The railway currently operates from Highfield, Maryland (west) to Glyndon, Maryland (east), via a two-mile loop through Franklin County, Pennsylvania, and also from Woodsboro, Maryland (south) to Taneytown, Maryland (north). The line terminates north of propane dealer Ferrellgas near Angell Road.

==History==
Operations began in 1980 over a section of ex-Pennsylvania Railroad's Frederick Secondary line from Taneytown to Walkersville, Maryland. Starting in 1983 the ex-Western Maryland Railway line from Emory Grove to Highfield was purchased from Chessie System.

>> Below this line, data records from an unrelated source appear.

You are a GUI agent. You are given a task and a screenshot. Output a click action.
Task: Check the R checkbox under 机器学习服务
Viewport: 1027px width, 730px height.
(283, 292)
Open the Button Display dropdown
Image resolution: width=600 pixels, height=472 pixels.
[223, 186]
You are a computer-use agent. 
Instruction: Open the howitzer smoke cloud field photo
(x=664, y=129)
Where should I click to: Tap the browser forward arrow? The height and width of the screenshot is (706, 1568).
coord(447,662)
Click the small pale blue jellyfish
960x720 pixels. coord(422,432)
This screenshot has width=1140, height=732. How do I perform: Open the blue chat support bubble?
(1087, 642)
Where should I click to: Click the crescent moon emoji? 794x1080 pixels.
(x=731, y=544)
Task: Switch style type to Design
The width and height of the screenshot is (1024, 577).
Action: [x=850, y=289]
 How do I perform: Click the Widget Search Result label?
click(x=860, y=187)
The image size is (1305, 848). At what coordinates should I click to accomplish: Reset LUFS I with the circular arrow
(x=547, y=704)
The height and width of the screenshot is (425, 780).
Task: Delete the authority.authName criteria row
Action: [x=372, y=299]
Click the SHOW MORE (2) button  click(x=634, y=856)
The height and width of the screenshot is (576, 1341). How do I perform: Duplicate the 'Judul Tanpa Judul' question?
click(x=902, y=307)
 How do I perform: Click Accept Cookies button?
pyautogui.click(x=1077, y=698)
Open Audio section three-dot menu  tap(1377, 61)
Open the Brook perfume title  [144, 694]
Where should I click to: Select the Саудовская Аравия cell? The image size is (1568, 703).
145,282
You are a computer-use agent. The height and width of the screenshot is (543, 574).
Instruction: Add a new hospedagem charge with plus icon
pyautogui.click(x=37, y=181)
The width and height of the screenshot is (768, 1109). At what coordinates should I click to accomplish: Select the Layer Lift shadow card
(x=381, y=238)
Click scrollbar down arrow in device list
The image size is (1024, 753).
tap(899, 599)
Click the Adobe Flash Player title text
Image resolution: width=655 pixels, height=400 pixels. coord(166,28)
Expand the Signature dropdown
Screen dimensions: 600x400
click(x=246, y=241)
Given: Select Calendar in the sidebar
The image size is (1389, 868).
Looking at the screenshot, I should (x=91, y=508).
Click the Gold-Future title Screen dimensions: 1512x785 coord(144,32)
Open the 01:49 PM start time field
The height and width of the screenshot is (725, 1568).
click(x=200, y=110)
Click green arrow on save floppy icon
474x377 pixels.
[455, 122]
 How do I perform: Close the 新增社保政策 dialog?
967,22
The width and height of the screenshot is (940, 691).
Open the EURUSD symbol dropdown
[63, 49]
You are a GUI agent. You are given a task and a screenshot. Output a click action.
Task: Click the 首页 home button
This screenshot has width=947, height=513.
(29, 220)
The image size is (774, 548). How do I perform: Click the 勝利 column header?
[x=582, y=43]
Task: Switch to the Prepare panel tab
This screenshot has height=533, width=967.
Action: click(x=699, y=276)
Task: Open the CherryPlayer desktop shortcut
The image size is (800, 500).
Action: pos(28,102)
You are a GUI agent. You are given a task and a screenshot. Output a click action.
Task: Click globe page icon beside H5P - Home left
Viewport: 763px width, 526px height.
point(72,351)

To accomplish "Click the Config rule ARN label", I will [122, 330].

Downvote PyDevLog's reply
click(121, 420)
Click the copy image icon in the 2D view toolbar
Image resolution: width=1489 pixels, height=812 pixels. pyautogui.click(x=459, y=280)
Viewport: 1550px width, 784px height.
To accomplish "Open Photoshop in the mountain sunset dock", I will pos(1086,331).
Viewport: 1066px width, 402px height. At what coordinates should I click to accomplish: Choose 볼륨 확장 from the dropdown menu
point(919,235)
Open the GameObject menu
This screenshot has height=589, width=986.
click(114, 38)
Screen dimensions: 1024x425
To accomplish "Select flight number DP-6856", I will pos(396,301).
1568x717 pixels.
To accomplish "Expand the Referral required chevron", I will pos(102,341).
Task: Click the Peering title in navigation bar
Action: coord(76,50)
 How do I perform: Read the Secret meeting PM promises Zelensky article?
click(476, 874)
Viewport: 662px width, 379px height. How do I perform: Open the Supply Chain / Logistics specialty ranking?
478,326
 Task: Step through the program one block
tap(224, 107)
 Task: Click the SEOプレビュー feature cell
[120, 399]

In late 1993, the company proposed a plan to rejuvenate the section of the Frederick Secondary from Taneytown to York, Pennsylvania that had been abandoned for the past ten years. The plan would have enabled the company to expand its markets to Pennsylvania and would have provided a connection to Conrail's rail network. The plan proved to be too costly because landowners along the proposed route of rail reconstruction demanded excessive prices; construction never began.

The railroad's business grew from trains pulling 200 freight cars per year in the 1980s to 18,000 freight cars in 2006. By 2006, it owned a fleet of ten locomotives; three GP9 low hoods, and seven GP38-3, all of EMD build. Its rolling stock also included 410 freight cars owned or leased.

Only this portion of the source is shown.